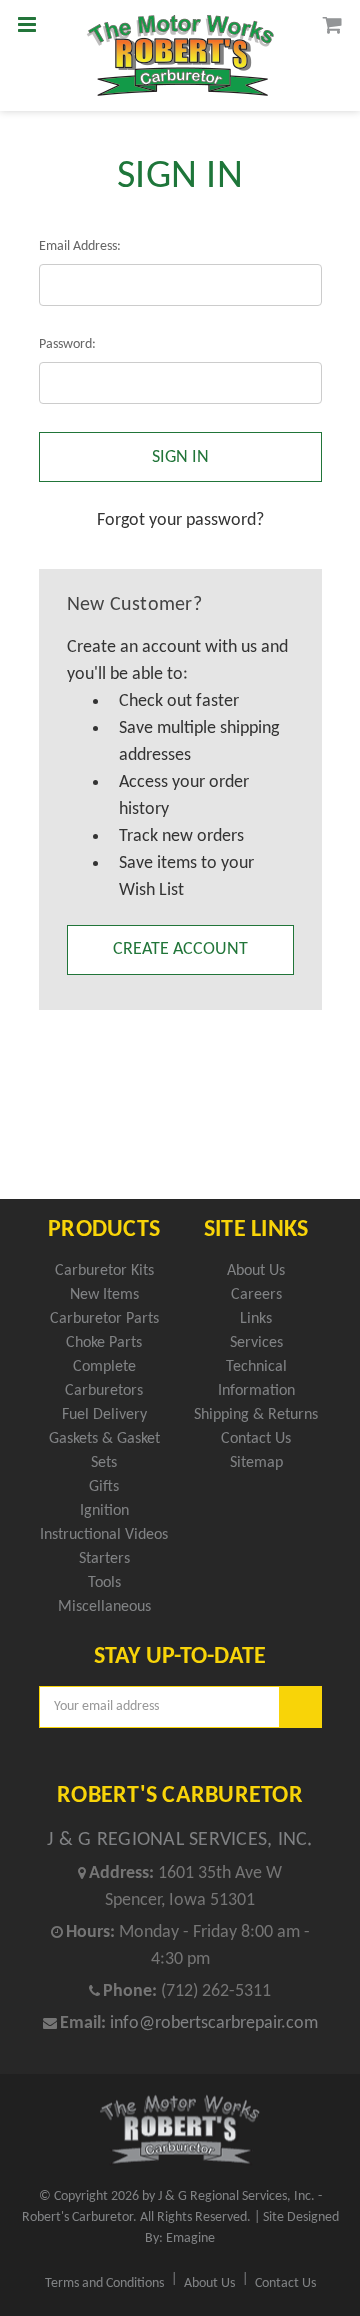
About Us (256, 1271)
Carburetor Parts (104, 1319)
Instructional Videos (104, 1535)
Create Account (180, 949)
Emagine (190, 2238)
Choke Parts (104, 1343)
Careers (256, 1295)
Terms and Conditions (104, 2283)
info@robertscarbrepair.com (214, 2023)
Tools (104, 1583)
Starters (104, 1559)
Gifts (104, 1487)
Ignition (104, 1511)
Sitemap (256, 1463)
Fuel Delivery (104, 1415)
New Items (104, 1295)
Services (256, 1343)
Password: (67, 344)
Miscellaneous (104, 1607)
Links (256, 1319)
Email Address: (80, 246)
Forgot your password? (180, 520)
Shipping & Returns (256, 1415)
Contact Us (256, 1439)
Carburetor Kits (104, 1271)
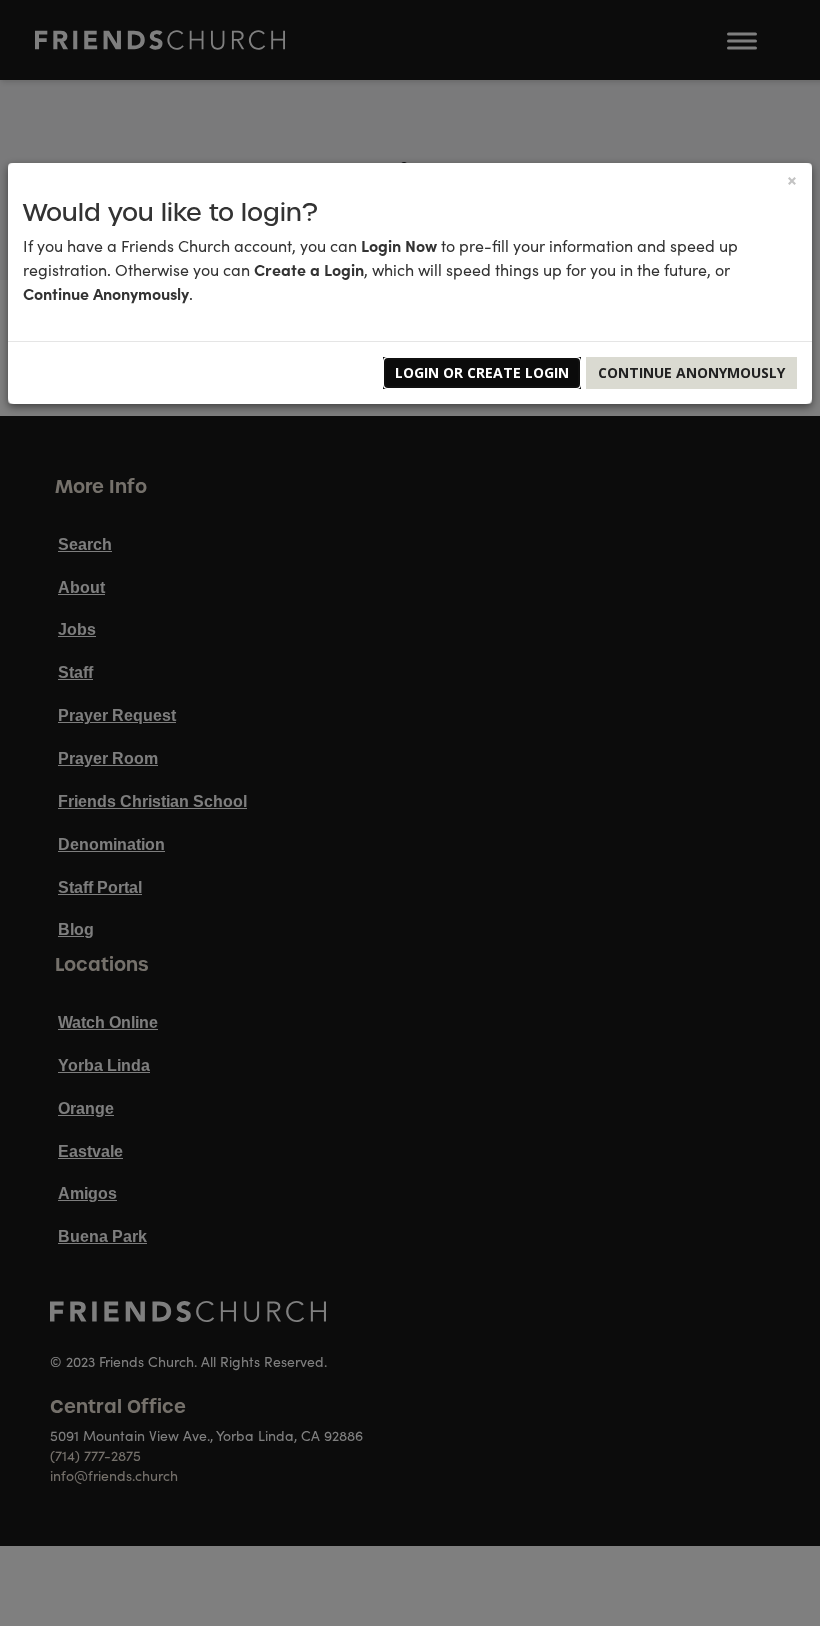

§ §

## [Assignment]
Each line from the one that holds "Miscellaneous (104, 1607)" through the end of the entries must be returned exactly, while any pictures stay out.

## [Exercise output]
Miscellaneous (104, 1607)
Links (256, 1319)
Email Address: (80, 246)
Forgot your password? (180, 520)
Shipping & Returns (256, 1415)
Contact Us (256, 1439)
Carburetor Kits (104, 1271)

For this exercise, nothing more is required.